Exome-wide variant-level association study (ExWAS) on spatially resolved wall thickness and contractility. A, Manhattan plot of ExWAS for spatial traits. The smallest P values across 16 segments were plotted for wall thickness, strain^circ, and strain^rad. Locus definitions were taken from the genome-wide association study (GWAS) analysis. Three exome variants that reached significance but were not mapped to the 42 GWAS loci are labeled with the gene names. The loci are colored by the most severe consequence of the variants. Spatial-only loci from the GWAS analysis are circled in green.
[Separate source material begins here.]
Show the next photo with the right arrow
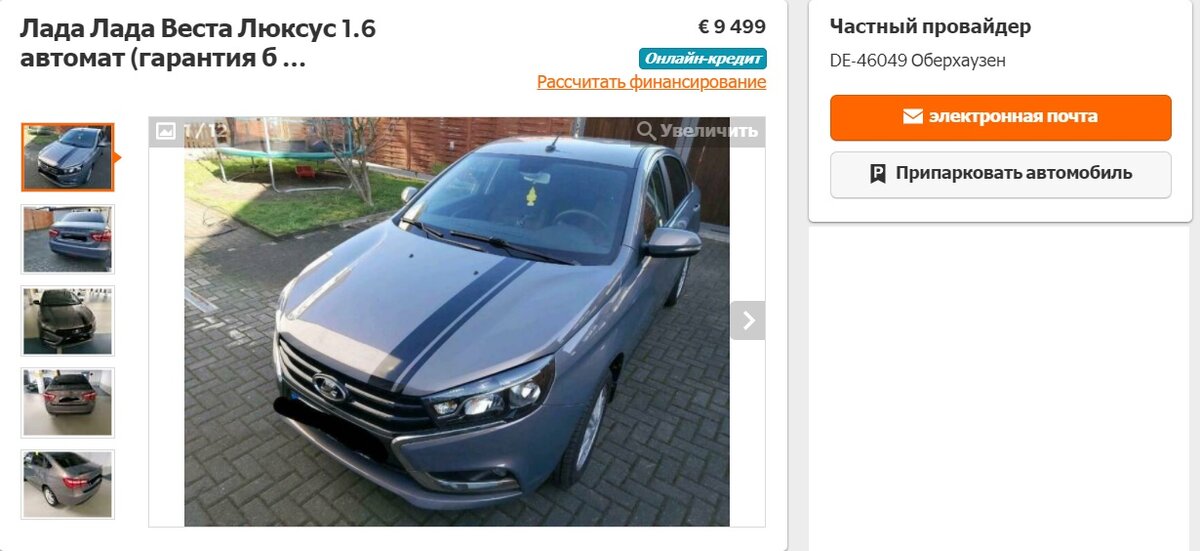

B-D, Forest plots to show the association β and P values for selected variants on spatial wall thickness, global mean wall thickness (WT G), maximum wall thickness (WT Max), and left ventricular mass (LVM). Forest plots are colored by log-scaled P values, and significant ones are labeled with asterisks. The insets are bullseye plots of β values. The direction of β values is specific to the effect alleles. The variants plotted are (in human genome guild 38 [GRCh38]): chr6:118566140:T:C (CEP85L), chr14:23392602:A:G (MYH6), and chr17:39657827:G:A (STARD3), from left to right.

Figure 7.

Mendelian randomization (MR) analysis of blood pressure on spatial traits and spatial traits on the risk of hypertrophic cardiomyopathy (HCM) and dilated cardiomyopathy (DCM). Odds ratios (ORs) represented are those inferred from the inverse variance–weighted (IVW) 2-sample MR per SD increase. The error bars represent the 95% CI of the OR. OR for circumferential strain reflects those of increased contractility. Asterisk indicates that the MR IVW test P value is below multiple hypothesis–adjusted threshold (P<0.05/16). A, MR results on increased systolic blood pressure (SBP)/diastolic blood pressure (DBP) on risk of increased spatial traits, including the global mean (G) and regional mean on American Heart Association (AHA) segments (1–16) for wall thickness, strain^circ, and strain^rad. Spatial traits used a genome-wide association study (GWAS) on rank-based inverse transformed (rIVT) adjusted with sex, age, body mass index (BMI), and body surface area (BSA) at magnetic resonance imaging (MRI), in 40 058 participants of the UK Biobank without cardiomyopathy and with available cardiac magnetic resonance (CMR) imaging. Genetic instruments for SBP and DBP were selected from a published GWAS including up to 801 644 individuals. B, MR results on increased global and spatial left ventricular (LV) wall thickness, and strain in circumferential and radial directions on risk of HCM and DCM. Genetic instruments for spatial traits were selected from the present GWAS, and the number of single nucleotide polymorphisms involved in performing MR to HCM is listed on the right side of each figure. The outcome HCM GWAS included 5927 cases vs 68 359 controls; DCM included 14 255 cases vs 1 199 156 controls.

Figure 8.

Cluster groups and gene interactions for left ventricular wall thickness (WT). A, Genes in the global mean wall thickness genome-wide association study (GWAS) loci were clustered by the STRING-DB. Enrichment analysis on the largest cluster is shown in C. Edges show protein-protein relationships where a protein works together to perform a common task. B, Genes in the spatial-only loci of regional wall thickness were clustered by the STRING-DB (Search Tool for the Retrieval of Interacting Genes/Proteins). Enrichment analysis on the largest cluster was shown in D. Light blue line: known interactions from curated data sets; purple line: experimentally determined known interactions; dark blue line: predicted interactions from gene neighborhood; red line: predicted interactions from gene fusions; dark blue line: predicted interactions from gene co-occurrences; light green line: predicted interaction from text mining; black line: co-expression; and light purple: gene homology.